Jim Rohn used the Bible story about the talents to make the point that we should not waste the talents we’ve been given, no matter how meager. They should be invested in, developed, and appreciated, not buried, disrespected, and disregarded. Similarly, an old sales manager of mine used to say the hottest seat in Hell was reserved for people who squandered opportunities — a less elegant way of saying the same thing.
For example, one in four people never bothered to pick up a useful book last year, and of those who did, they only spent an average of seven minutes a day reading. Most of what was consumed was fiction. However, 50% of the population spent more than two hours a week watching online videos (not including other forms of digital media) and three hours and 15 minutes a day on their phone texting, watching videos, scrolling social media, etc., despite the fact that many books can be read online for free.
Folks, this is squandering opportunities. Every day, they had the opportunity to learn, get better, and apply themselves, but they’re “too busy” frittering their time away on nonsense.
When I interview salespeople, I like to ask them what their favorite book on selling is. Over 90% can’t answer because they haven’t read a single book on selling — not one — yet they profess to make a living selling. Imagine a CPA, doctor, or lawyer providing that same answer to the question: “What’s your favorite book on being a great doctor?” Would you want someone operating on you who said they had never read a book on the operation they were performing on you but just “picked it up” by working in the ER every day? Or a CPA without any formal training and no desire to read? Worse yet, someone with ZERO ambition to learn?
When hiring salespeople, this is a motivation you want to look for. A real hunger to learn, to invest in skill development, and to improve their abilities to sell, negotiate, and close. Show me someone who is consistently reading, learning, and developing themselves, and I’ll show you a high-performing salesperson. Show me someone who’s never read a book on the topic, and I’ll show you a very average under-performer.
From my experience in selling educational materials, many MSPs don’t like my marketing campaigns and instruction because they require “too much time” in watching, reading, and learning. Not that the value isn’t there, but that extracting the value is too much work. Don’t I have something easier? Simpler? Less time consuming? Less expensive? Can’t I just give them an email to shoot out to a spam list that will get some good clients calling their office to buy IT services? Sorry, Charlie. You cannot develop a truly successful company on a “simple” and “easy” plan, and your unwillingness to roll your sleeves up to do the work and learn what is necessary is what’s truly holding you back.

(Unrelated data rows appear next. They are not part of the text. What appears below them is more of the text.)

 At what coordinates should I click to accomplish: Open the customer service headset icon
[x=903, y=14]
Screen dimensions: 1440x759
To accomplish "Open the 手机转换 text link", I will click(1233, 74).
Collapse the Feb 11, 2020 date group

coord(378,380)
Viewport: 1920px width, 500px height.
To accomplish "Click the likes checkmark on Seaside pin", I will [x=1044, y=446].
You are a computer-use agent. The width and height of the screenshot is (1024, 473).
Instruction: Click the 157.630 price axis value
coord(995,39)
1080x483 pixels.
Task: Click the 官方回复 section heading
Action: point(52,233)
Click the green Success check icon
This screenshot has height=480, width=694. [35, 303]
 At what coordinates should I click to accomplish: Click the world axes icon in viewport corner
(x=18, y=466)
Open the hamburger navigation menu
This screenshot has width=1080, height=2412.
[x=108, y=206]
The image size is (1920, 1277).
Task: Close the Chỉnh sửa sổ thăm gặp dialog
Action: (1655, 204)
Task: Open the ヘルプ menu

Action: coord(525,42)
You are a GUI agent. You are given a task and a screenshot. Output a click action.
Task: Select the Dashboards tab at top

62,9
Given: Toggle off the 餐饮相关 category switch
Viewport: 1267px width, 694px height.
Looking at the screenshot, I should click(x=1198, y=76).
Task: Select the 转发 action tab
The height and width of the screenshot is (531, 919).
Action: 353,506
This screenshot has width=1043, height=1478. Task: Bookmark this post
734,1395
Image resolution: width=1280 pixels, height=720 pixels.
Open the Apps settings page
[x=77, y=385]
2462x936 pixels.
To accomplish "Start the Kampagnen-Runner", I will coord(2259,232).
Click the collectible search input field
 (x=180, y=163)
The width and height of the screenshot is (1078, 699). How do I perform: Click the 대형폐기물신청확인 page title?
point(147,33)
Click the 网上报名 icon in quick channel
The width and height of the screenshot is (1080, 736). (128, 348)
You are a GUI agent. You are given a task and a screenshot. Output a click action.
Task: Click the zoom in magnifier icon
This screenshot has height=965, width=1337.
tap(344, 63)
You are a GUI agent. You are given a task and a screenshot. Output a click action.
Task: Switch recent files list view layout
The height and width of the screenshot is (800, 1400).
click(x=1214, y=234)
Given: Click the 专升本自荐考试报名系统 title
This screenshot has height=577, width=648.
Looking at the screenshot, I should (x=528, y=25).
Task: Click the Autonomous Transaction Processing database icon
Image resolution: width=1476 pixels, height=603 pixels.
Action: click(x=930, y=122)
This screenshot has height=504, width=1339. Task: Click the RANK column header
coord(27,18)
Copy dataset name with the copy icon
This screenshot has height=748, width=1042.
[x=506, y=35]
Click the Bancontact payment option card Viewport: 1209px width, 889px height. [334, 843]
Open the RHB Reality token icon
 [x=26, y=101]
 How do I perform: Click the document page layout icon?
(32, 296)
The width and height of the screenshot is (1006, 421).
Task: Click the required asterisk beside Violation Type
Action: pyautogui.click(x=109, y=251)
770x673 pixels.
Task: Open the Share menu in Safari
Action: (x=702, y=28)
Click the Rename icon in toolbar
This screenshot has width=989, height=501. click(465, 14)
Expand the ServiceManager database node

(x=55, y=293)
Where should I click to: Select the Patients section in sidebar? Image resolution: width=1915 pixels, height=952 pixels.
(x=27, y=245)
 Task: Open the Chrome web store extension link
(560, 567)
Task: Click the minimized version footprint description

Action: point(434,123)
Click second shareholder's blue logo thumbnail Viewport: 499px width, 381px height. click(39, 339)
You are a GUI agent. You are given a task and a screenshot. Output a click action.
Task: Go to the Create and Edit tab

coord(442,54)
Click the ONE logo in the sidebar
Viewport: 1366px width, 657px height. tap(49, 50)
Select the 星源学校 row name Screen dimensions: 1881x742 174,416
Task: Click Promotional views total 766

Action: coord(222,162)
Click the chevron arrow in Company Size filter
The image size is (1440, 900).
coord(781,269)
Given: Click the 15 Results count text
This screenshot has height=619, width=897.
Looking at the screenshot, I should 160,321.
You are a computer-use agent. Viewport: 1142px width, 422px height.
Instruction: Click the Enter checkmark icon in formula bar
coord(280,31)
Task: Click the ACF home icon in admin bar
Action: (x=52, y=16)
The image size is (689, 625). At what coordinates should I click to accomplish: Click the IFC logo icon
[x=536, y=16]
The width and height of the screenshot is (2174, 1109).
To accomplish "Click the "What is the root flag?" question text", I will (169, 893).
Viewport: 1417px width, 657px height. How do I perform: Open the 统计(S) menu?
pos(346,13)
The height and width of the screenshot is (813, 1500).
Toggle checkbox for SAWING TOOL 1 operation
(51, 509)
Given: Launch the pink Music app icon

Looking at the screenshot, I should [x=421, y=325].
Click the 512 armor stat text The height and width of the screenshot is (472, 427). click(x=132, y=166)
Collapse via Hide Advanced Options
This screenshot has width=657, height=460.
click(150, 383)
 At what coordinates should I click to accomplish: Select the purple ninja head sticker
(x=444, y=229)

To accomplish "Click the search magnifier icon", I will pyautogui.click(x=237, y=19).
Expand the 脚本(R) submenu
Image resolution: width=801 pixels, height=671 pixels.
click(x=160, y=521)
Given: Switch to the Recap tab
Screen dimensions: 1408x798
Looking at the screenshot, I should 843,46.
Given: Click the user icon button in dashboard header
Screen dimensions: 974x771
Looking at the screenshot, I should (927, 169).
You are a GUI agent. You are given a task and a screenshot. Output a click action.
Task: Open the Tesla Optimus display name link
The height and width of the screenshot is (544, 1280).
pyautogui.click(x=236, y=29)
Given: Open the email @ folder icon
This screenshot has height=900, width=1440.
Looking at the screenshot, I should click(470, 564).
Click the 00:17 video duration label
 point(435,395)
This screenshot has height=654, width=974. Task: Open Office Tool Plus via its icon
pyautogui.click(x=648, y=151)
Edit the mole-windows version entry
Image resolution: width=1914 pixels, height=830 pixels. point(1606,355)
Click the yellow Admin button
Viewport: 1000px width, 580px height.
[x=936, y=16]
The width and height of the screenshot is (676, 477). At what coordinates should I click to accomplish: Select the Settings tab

So, here’s a big question and a decisively indicative test: Exactly how motivated are you and your sales team to truly master selling? How much do you/they appreciate the opportunity to learn? A lot can be understood about a person by knowing the real answer to this question. I assure you that if someone is consistently, persistently, eagerly looking to up their game, improve their knowledge, and master the skills of selling, they will be in the top 1% of income earners. Maybe not the day they start, but over time — I can assure you of this.
In my career of meeting, interviewing, and working with giants — people who make a lot of money and are at the top of their game — I’ve never met one who failed the test that I mentioned above. They are all serious students of their profession, putting in hours of work, reading, watching, learning, and practicing their craft, as well as getting more sales, perfecting marketing strategies, and finding effective selling methods.
Personally, I love all things tied to personal development, which is why I do this today. I’ve always had a burning desire to learn a new strategy, to sharpen my skills, and to clarify my thinking. When I got my first taste of sales and selling, I listened to and read every book I could get on the topic. I studied Zig, reading and rereading his books, with a highlighter in hand. I took every opportunity to attend seminars on selling. Every day on my drive to work, I played a sales training tape of Hopkins, Zig, Brian Tracy, and Tony Robbins (“The Power Of Influence”). I watched old VHS tapes of sales training during my lunch break in the break room — and I loved every minute of it.
Sadly, no place I ever worked offered to train me, much less pay for my training. (Note to all salespeople reading this: If you work for someone who would cheerfully pay for you to attend classes so you can learn how to sell more effectively, you’re working for a great organization. Appreciate them by taking them up on their offer and applying yourself. If you’re not working for such an organization, it’s still 100% up to you to invest in yourself and put the time into reading, watching, listening, and learning how to be better at selling, communication, time management, and speaking.)